Maximaal 15 procent van de bomen gaat weg
archief oud artikel 5 november 2007 Wassenaar, Zuid-Holland Het dennenbosgebied van landgoed Duinrell in Wassenaar krijgt een grote opknapbeurt. Het aantal bomen wordt met maximaal 15 procent verminderd. Hoewel de eerste bomen half oktober al gekapt zijn, gaat vanaf maandag de kap echt van start.
De uitdunning van het bosgebied, in 1890 aangelegd door toenmalig eigenaar baron van Pallandt, is nodig om het bosgebied te verfraaien, zegt Duinrell. "Aan de westzijde van de zogenaamde Duinsloot ligt een smalle strook met eeuwenoude eiken en in het oogspringende beuken.
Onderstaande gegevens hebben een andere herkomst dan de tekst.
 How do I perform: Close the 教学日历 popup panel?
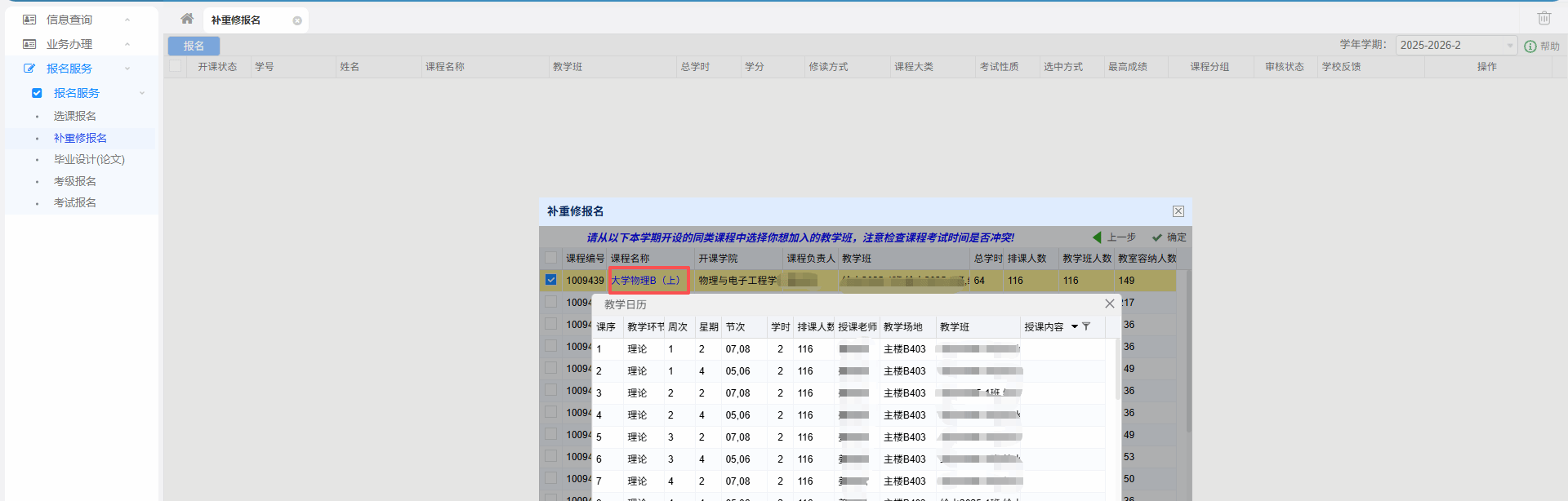tap(1109, 304)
Deze strook grenst aan de hier en daar steile duinvoet waarachter de dennenbossen liggen. Al enige malen werd in dit gebied dunning toegepast waardoor er, in tegenstelling met het verleden, een gemengd bos met ondergroei is ontstaan", legt Duinrell uit. Vanaf maandag wordt dat stuk bos wederom uitgedund. Zo'n 10 tot 15 procent van de bomen moet gekapt worden. Door de kap moet een gevarieerder bos ontstaan.
Broedseizoen
Het is de bedoeling dat voor het broedseizoen alle bomen gekapt zijn. Als het meezit is de klus mogelijk voor de Kerst al geklaard, meldt Duinrell. Al op 15, 16 en 17 oktober werd begonnen met de kap in de Noordhoek van het landgoed. Vanwege de herfstvakantie werden verdere werkzaamheden uitgesteld tot maandag. De bomen worden niet alleen door tractors uit het bos versleept. Op plekken waar de voertuigen niet kunnen komen worden vanaf maandag zware werkpaarden ingezet.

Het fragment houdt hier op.